生死は殺し屋たちの気分次第!? 映像化不可能だったヤバイ小説『ダイナー』で味わえる未体験ゾーン!

文芸・カルチャー

2019/6/16

『ダイナー』(平山夢明/ポプラ社)

 この夏、映像化不可能といわれた問題作が映画化される。平山夢明のノワール長編『ダイナー』(ポプラ文庫)だ。なにせこの物語、「大藪春彦賞」と「日本冒険小説協会大賞」をダブル受賞した一級のエンターテインメント作品なのだが、とにかく登場するのは異様な殺し屋たちばかり、残酷でフェティッシュな殺しの場面が連続し、舞台が日本なのかも怪しくなってくるような過剰さが大きな魅力でもあるからだ。
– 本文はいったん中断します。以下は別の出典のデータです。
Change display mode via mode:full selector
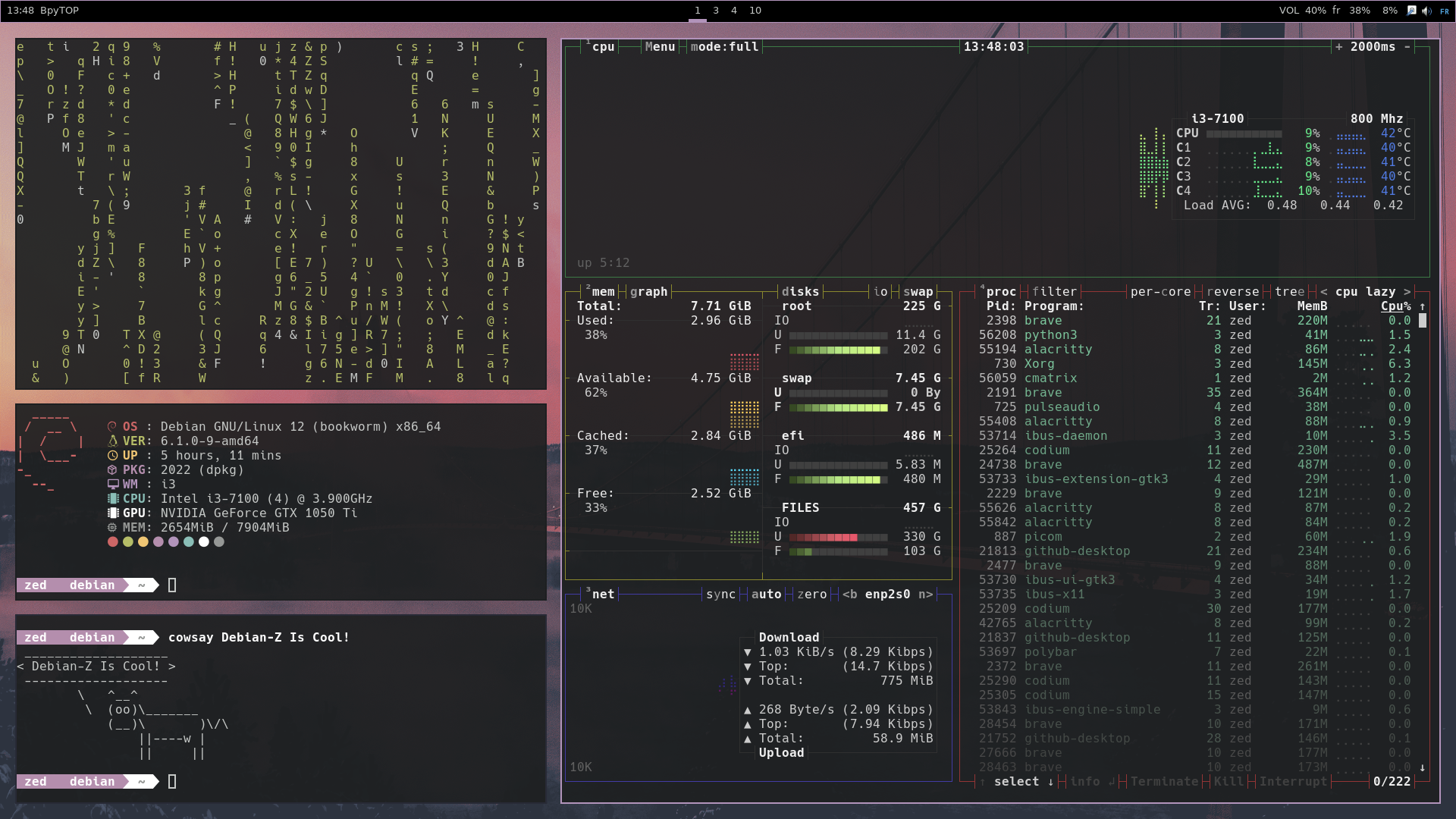Viewport: 1456px width, 819px height. (x=724, y=46)
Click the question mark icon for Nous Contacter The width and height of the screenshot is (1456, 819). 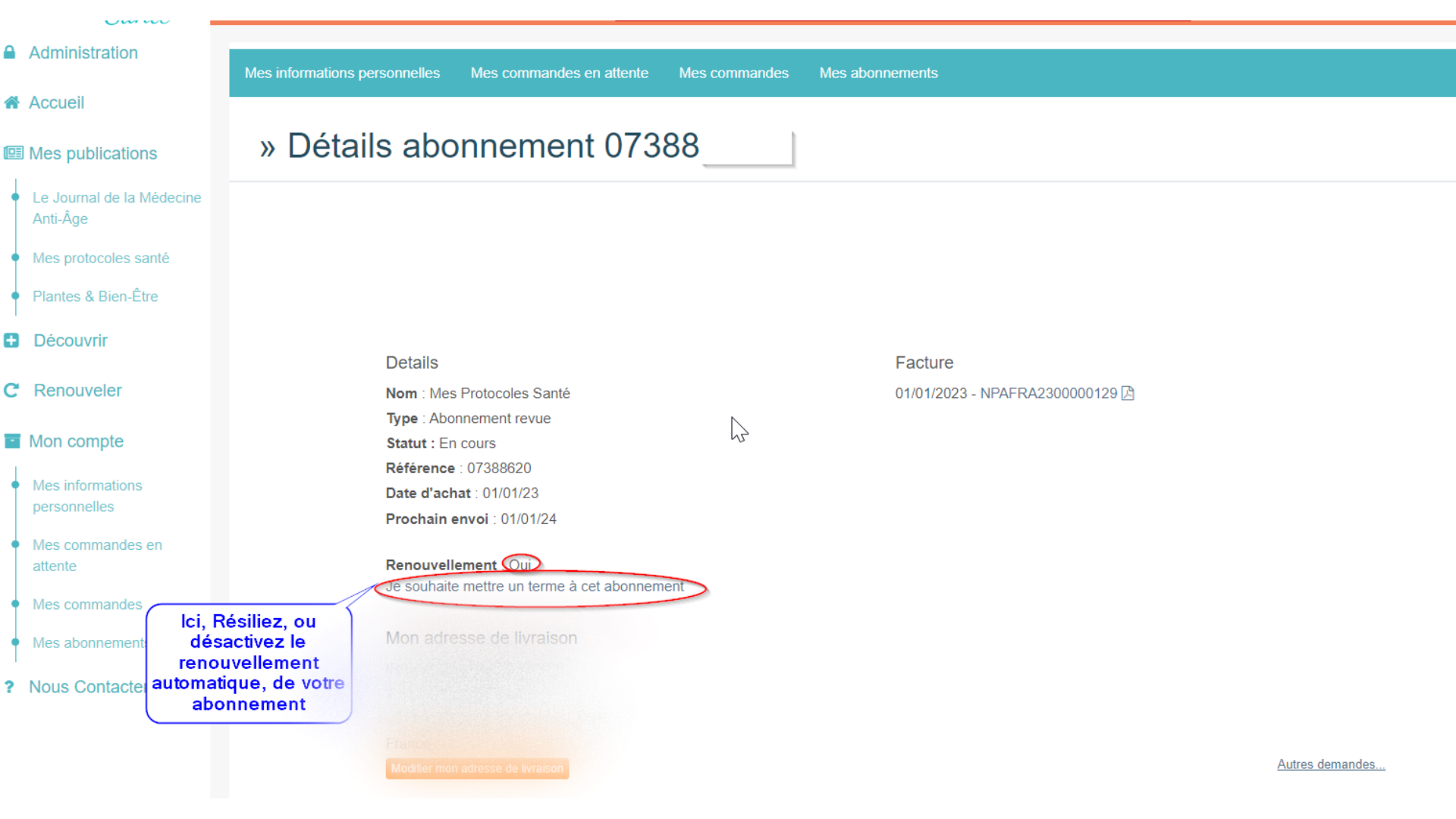coord(9,687)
 ほんの出来心から携帯闇サイトで募集していた運転手バイトに手を出しただけなのに、運悪くすぐに闇組織に捕まり凄惨な拷問を受けることになったオオバカナコは、生き埋めにされる寸前で必死に取りすがり、会員制の定食屋(ダイナー)の使い捨てウェイトレスとして売られることで生きながらえる。ボンベロという謎の天才料理人が取り仕切るその店「キャンティーン」は、プロの殺し屋たちが束の間の憩いを求めて集う食堂であり、客のご機嫌次第でウェイトレスの命など簡単に消されてしまうという地獄のような世界だった。突然落ちてしまった血まみれの奈落の底で、身体も精神もボロボロのカナコは生き延びることができるのか。来客を告げるチャイムを合図に重い扉が開かれ、カナコの運命を握る客が一人、また一人とやってくる――。

 血が噴き出すのは当たり前、頭部はぐしゃりと潰され、脳みそや内臓は飛び出し…そんな凄惨な情景が当たり前のように広がるクレイジーな世界で、冷静な魔王のようなボンベロは肉をミンチしパテを焼いてジューシィな肉汁が滴る極上のバーガーを作り出す。取り合わせのエグさに衝撃を受けつつ、次第に「人肉」と「食肉」の感触が脳の中でぐちゃぐちゃと奇妙に混ざり合い、やがてカナコ同様に殺しに無感覚になっている自分に気がつくことだろう。その不思議さと恐ろしさ。殺し屋たちの理不尽な異常さもヒリヒリとしたスパイスのように楽しめるとは、どんだけヤバい小説なのか。

 正直、読みながら頭の中で想像するだけでも刺激が多すぎるのに、この世界が視覚的に現れたらどうなってしまうのだろう…でもやっぱりそういう世界を見てみたくなるのが人の常。実は今回の映画化の前に漫画化は実現しており、現在『週刊ヤングジャンプ』(集英社)で『DINER ダイナー』(平山夢明:原作、河合孝典:漫画)が大好評連載中だ(コミックス最新7巻は7月4日発売)。

 そして今回、満を持しての映画化。主演の藤原竜也(ボンベロ役)をはじめ只者ではない役者陣をズラリと配し、映画監督・写真家の蜷川実花がこの狂気の世界に挑んだ。やはり映像化は無理と思われていた『ヘルタースケルター』を大ヒットさせた蜷川だけに、今回も期待大。毒を含んだ艶やかな蜷川ワールドが、すでに公開中のトレイラー映像でも炸裂しているのでチェックするといい。

 だがその前に、原作未体験の方はまずは原作の文庫を手に取ることを断然おすすめしたい。自分の感性でどこまで脳内ジャンプできるのか、正直ここまでのチャレンジは滅多にできるものではない。さらに漫画や映画でプロのクリエイターのジャンプ力を味わえば興奮は2倍3倍に。この夏は、いつの間にか『ダイナー』の虜になっていることだろう。